Artista leva o álbum Encanto e Poesia a palcos de Pernambuco e do Sudeste, reafirmando a força da ciranda e do maracatu rural na cena cultural brasileira. Fotos: @thayannabarrosfotografia
Depois do lançamento oficial do seu novo álbum, Encanto e Poesia, o cirandeiro e mestre de maracatu Anderson Miguel segue em turnê de divulgação, com uma agenda de shows movimentada em Pernambuco e em outros estados. Assim, no dia 12 de dezembro, ele subiu ao palco da Avenida Rio Branco, no Bairro do Recife, para uma apresentação gratuita e aberta ao público. No dia seguinte, sábado (13), Mestre Anderson chegou em Murupé, distrito de Vicência, também para show gratuito às 21h.
Já no domingo, dia 14 de dezembro, foram realizadas duas apresentações abertas ao público. A primeira delas aconteceu no Engenho Cumbe, em Nazaré da Mata, às 15h. Na sequência, Mestre Anderson aportou na cidade de Lagoa do Carro, às 20h.
A turnê de lançamento continua em janeiro. No dia 10, o cirandeiro volta ao terreiro do Engenho Cumbe para participar da celebração dos 108 anos do Maracatu Cambinda Brasileira, o maracatu rural (de baque solto) mais antigo em atividade no país, do qual Anderson é o mestre. A comemoração reúne ainda o Cavalo Marinho Boi Estrela, a Ciranda Raiz da Mata Norte e ticuqueiros. A realização é da Terno da Mata Produções, com incentivo do Funcultura, Fundarpe e Ministério da Cultura, por meio do Governo do Estado de Pernambuco.
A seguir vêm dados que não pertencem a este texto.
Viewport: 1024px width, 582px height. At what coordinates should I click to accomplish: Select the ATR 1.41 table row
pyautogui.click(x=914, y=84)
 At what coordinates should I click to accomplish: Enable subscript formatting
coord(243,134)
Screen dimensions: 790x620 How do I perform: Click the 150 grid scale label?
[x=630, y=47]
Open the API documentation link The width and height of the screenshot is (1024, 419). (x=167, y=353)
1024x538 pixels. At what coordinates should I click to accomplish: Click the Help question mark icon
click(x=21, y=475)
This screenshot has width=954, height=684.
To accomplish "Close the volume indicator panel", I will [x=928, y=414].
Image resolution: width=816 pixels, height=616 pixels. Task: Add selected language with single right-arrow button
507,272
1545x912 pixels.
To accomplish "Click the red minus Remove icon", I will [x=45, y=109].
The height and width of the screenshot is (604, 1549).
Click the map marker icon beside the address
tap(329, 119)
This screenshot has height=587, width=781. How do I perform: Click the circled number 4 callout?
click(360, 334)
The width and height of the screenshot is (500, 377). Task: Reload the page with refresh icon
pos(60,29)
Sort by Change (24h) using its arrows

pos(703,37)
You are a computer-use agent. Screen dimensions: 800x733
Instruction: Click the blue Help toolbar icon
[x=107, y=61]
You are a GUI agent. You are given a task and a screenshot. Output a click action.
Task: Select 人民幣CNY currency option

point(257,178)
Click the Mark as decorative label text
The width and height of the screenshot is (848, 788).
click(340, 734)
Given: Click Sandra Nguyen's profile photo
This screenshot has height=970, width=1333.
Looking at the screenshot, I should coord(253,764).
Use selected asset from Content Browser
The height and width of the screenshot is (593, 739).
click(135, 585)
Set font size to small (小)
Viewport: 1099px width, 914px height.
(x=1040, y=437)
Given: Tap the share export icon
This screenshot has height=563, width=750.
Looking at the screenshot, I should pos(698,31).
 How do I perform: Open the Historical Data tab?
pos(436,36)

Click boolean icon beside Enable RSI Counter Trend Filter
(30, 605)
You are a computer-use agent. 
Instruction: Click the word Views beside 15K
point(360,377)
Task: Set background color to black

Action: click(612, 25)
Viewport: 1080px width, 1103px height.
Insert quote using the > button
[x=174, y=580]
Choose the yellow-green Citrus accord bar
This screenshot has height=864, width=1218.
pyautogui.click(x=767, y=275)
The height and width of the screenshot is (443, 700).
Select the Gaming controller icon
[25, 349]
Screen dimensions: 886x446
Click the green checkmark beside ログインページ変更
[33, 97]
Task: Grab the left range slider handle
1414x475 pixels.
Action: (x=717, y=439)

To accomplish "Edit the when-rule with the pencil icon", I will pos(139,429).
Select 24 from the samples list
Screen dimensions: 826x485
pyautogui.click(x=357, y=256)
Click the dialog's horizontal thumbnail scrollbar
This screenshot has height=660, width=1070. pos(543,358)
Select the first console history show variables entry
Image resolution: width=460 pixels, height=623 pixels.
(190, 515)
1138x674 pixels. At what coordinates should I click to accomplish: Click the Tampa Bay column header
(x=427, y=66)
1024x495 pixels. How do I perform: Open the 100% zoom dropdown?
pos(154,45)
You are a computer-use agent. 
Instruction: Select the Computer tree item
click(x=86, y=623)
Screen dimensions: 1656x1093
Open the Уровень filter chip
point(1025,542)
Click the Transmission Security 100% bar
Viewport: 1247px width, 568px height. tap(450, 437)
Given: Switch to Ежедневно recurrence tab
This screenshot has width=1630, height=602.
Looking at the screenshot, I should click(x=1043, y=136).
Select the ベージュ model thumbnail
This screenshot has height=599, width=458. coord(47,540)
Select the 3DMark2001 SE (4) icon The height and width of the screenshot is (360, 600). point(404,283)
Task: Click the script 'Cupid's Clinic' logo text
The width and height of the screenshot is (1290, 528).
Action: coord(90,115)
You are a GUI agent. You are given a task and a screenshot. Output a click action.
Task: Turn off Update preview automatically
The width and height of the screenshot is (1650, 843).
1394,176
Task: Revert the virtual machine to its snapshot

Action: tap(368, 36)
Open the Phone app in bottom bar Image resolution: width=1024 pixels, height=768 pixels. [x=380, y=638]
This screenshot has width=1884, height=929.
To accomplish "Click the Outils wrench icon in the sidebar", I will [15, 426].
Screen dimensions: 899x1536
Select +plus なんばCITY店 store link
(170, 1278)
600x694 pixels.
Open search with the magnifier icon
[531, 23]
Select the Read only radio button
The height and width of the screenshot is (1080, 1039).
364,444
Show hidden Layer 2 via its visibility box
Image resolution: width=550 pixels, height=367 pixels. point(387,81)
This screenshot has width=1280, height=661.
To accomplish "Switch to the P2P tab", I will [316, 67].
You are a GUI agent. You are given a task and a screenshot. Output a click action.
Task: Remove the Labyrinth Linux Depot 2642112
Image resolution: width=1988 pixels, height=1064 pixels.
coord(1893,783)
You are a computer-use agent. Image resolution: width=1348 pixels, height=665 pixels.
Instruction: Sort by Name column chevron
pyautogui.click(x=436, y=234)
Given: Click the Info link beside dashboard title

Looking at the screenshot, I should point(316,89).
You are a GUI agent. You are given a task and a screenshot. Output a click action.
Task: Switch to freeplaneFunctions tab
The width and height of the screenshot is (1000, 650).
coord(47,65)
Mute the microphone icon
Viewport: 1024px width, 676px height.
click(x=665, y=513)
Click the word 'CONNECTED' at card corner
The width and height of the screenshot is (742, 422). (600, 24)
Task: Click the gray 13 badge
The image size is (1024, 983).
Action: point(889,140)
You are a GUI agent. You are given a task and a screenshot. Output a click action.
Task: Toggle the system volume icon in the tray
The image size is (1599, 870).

A agenda movimentada vem na esteira de uma circulação que começou no Sudeste. No início de dezembro, Anderson se apresentou no Sesc Vila Mariana (dias 4 e 6) e no Sesc Bauru (dia 7), levando o maracatu rural para o público paulista. De volta a Pernambuco, o mestre cirandeiro também participou da Festa da Padroeira, em Ferreiros, no dia 8.

Com apenas 30 anos, Anderson Miguel vive um momento de destaque, reafirmando-se como um dos grandes nomes de sua geração na cultura popular. O novo álbum, Encanto e Poesia, já disponível nas principais plataformas de streaming, reforça essa fase. O trabalho reúne participações de Lia de Itamaracá, Mestre Canarinho e Laís de Assis, com direção musical de Guilherme Otávio e Jorge Klebeson — professores e músicos de sopro da Ciranda Raiz da Mata Norte.
No disco, lançado pelo selo Terno da Mata e incentivado pelo Funcultura, Lei Paulo Gustavo, Fundarpe, Secretaria de Cultura de Pernambuco, Ministério da Cultura e Governo Federal, o artista explora temas que dialogam com experiências humanas, cotidiano e vivências que ultrapassam a Zona da Mata, sempre com a ciranda como linguagem central.